I can't recall the last time I've read about an OOA fatality in a cave that wasn't due to lack of training or violating training and entirely preventable. I've never seen an accident analysis done on cave diving fatality where the result was "diver spontaneously ran out of gas and died".
 
captain:
Bingo you nailed it, but not in the way you intented. Reality is that all the gas planning, all the buddy pairs and all the rest of the things learned and practiced to prevent OOA will not prove effective 100% of the time and divers will go OOA. Reality didn't read the training manual.
How do you know that's not what I intended?

I teach CESA ... of course I do, it's a required part of the NAUI OW curriculum (despite what Nemrod and others in this thread have stated). But ask yourself HOW it's taught. The students know it's coming, they wait till they're nice and relaxed, take a deep breath, and "aaaaaahhhhhhh" all the way to the surface.

Enter reality ... you won't know it's coming. Chances are better than even that when you go to take that next breath you won't get any. Now you've got only a little bit of air in your lungs to "aaaahhhhh" with, and you're stressing. Even if you've practiced the drill, it ain't gonna happen the way you practiced it. Stress will not be your friend, and panic is the real danger. No matter how practiced you might be, once you start kicking toward the surface, you're gonna have to REMEMBER not to let instinct control you ... because if it does, you WILL hold your breath.

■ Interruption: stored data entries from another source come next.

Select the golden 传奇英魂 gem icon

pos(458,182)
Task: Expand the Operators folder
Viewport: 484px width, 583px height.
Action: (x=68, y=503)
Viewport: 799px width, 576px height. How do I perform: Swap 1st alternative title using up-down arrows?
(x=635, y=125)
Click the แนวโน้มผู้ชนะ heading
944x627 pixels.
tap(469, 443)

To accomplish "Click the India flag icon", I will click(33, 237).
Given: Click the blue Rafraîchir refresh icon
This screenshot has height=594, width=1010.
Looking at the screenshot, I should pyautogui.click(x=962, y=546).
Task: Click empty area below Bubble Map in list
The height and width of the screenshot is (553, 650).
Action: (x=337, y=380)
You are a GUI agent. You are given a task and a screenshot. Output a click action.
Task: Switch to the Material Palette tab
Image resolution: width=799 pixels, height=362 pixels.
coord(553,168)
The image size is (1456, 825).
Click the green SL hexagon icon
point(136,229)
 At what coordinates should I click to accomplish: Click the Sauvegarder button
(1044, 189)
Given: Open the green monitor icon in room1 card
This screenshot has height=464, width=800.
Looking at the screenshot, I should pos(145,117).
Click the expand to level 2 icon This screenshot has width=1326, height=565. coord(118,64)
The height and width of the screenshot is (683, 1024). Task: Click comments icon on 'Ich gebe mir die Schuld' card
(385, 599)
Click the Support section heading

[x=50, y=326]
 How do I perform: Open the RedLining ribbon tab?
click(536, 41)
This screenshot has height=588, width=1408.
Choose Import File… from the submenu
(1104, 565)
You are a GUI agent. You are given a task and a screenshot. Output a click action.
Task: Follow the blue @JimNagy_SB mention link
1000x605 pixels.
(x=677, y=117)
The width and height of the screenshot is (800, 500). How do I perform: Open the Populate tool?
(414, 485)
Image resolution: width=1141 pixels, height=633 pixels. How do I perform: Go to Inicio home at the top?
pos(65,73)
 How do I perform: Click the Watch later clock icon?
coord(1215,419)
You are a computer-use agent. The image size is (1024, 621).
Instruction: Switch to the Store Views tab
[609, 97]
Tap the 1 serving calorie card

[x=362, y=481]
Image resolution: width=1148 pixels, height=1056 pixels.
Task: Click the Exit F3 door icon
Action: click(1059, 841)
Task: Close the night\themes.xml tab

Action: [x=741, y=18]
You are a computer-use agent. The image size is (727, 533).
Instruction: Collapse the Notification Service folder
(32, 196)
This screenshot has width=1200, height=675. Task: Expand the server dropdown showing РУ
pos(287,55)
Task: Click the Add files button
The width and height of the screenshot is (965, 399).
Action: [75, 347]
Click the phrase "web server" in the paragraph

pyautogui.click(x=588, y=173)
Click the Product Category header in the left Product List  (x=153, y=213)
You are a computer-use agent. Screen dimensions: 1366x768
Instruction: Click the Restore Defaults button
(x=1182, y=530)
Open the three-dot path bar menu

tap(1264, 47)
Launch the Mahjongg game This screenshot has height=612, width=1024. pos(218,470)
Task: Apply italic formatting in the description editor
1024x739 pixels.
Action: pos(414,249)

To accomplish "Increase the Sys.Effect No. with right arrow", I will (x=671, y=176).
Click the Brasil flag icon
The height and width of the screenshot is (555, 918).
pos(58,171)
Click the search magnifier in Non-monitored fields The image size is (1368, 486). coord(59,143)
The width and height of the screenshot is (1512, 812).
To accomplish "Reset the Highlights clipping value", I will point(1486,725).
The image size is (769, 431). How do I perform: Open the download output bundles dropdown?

Now let's look at the other side of the coin ... most agencies don't teach any kind of gas management skills. They claim it's not necessary. But those are the very skills that would've ... in most cases ... prevented this situation from happening in the first place. Yeah, I know .. o-rings can blow, first stages can fail, etc. etc. ... but look at reality. The vast majority of OOA's are the simple result of diver error ... people not paying attention to their gauge, or overestimating how deep they can safely go on their air supply. If you only teach them CESA, they'll go down assuming that if anything bad happens they can always just blow and go ... unfortunately, they may overestimate their ability to use that skill from the depths where problems occur.

The lady that Lamont tried to rescue ran out of gas at 100 feet ... a depth she never should've even gone to with the gas supply she was carrying. She was attempting a dive profile that would've kept her at that depth for several minutes. She wasn't even close to making it. I've helped other divers on that same dive who suddenly found themselves deep and into the red zone. It's not uncommon.

What are these divers missing? Not the CESA ... every one of them had that skill in their OW class. Not a single one of them got enough gas management knowledge to know better than to go deep on a small tank ... and most of them hadn't a clue what their actual consumption rate was.

BTW - I'm not just talking about new divers here. I had to rescue a DMC down on that same line once when he almost ran out of air. And the lady that died had a reasonable amount of experience ... somewhere in the area of 80-100 dives.

Because we teach CESA, and not gas management, to these people in their OW class, we leave them with the impression that this is their FIRST bailout option ... not their last. Sure, we also teach them how to accept and donate air to a buddy ... but somewhere along the line we've failed to teach them adequate buddy skills to make it a practical alternative.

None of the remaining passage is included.